Aim of the task: Gather the lines below that include the string "button", copying each in full.

── Record set

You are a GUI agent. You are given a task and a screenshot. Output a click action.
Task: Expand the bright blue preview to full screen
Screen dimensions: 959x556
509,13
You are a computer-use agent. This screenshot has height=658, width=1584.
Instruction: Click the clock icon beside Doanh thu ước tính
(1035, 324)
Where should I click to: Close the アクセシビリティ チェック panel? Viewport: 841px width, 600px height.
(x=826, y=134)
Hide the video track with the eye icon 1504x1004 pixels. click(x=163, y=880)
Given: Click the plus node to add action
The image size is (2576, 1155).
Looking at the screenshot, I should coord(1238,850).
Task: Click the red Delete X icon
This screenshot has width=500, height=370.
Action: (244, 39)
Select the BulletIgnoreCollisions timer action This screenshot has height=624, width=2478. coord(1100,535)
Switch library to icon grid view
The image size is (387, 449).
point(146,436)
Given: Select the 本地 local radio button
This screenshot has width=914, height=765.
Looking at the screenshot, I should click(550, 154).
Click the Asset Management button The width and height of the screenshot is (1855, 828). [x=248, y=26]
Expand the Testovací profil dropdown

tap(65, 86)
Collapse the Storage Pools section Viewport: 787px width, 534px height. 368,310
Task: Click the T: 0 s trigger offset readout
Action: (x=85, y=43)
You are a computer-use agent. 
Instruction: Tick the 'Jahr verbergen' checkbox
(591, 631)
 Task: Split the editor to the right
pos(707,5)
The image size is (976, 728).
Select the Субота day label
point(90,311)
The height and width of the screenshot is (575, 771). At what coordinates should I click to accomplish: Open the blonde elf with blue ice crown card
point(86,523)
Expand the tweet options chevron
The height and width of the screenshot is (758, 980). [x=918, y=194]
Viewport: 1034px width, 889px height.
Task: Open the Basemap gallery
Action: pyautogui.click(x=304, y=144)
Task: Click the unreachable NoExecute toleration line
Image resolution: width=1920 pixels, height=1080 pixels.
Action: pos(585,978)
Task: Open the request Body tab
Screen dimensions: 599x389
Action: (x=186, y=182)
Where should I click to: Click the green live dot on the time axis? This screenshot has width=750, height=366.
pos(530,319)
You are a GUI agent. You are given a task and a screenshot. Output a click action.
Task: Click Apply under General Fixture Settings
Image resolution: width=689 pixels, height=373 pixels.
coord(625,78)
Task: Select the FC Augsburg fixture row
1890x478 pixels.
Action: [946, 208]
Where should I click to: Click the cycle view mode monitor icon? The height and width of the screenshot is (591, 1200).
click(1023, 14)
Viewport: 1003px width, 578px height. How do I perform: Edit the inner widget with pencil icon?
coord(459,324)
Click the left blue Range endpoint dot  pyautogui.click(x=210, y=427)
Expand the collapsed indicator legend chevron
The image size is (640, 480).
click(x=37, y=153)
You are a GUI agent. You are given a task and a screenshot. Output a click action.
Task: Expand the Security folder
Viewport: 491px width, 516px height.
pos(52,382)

────

Response to this exercise:
Given: Select the 本地 local radio button
Click the Asset Management button The width and height of the screenshot is (1855, 828). [x=248, y=26]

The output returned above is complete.